Alguns dos proprietários apostaram no edifício como uma boa oportunidade de investimento, pensando em obter ótimo retorno financeiro no dia em que o bairro sofrer de fato uma transformação. “Estou confiante. Por isso comprei um apartamento aqui e outro nas imediações, na Avenida Duque de Caxias”, diz o advogado Fernando Brandariz.

Quando se olha atentamente para o cenário atual, porém, é difícil enxergar motivos para tanto otimismo.
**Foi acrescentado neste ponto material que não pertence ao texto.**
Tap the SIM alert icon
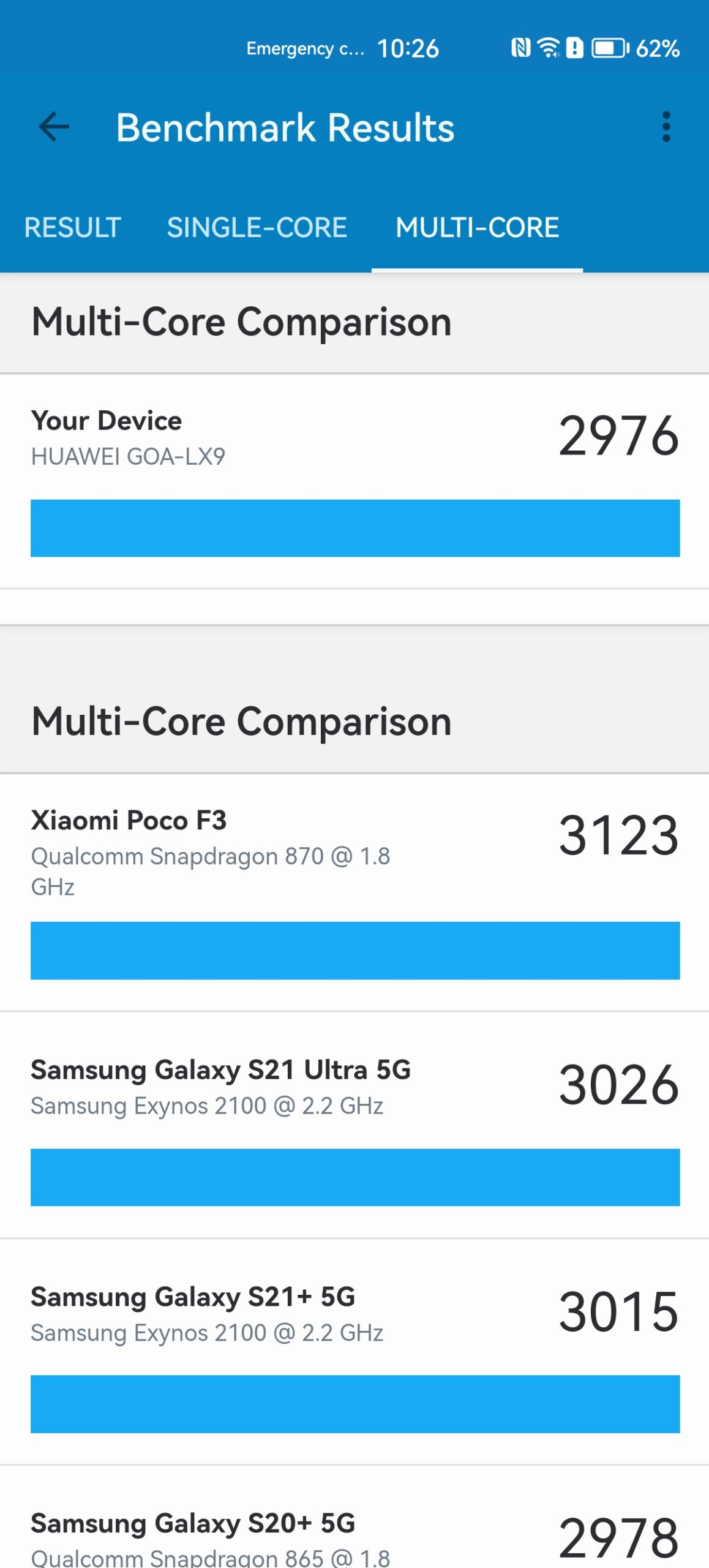The height and width of the screenshot is (1568, 709). [574, 48]
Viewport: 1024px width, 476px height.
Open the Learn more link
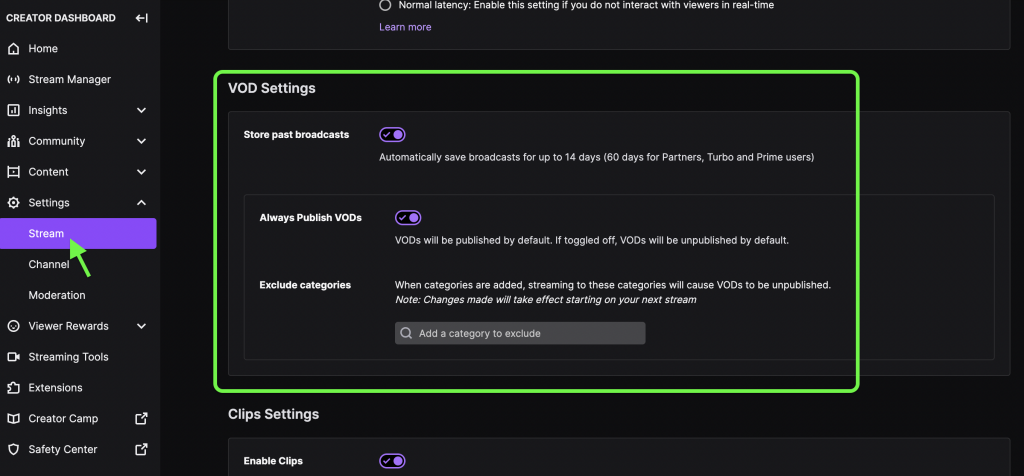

Durante a noite, a paz de alguns moradores costuma ser perturbada pela algazarra feita pelos dependentes nas calçadas. “Já tive de acompanhar vizinhas que estavam com medo de sair do prédio”, afirma o auxiliar administrativo Luciano Santos, 36 anos, que trabalha em uma empresa de cobrança perto dali.

Em um lugar onde o poder público é pródigo apenas em fazer promessas, esse tipo de situação mostra quanto os pioneiros do San Fernando ainda se sentem como intrusos na área ocupada há tempos pelos viciados.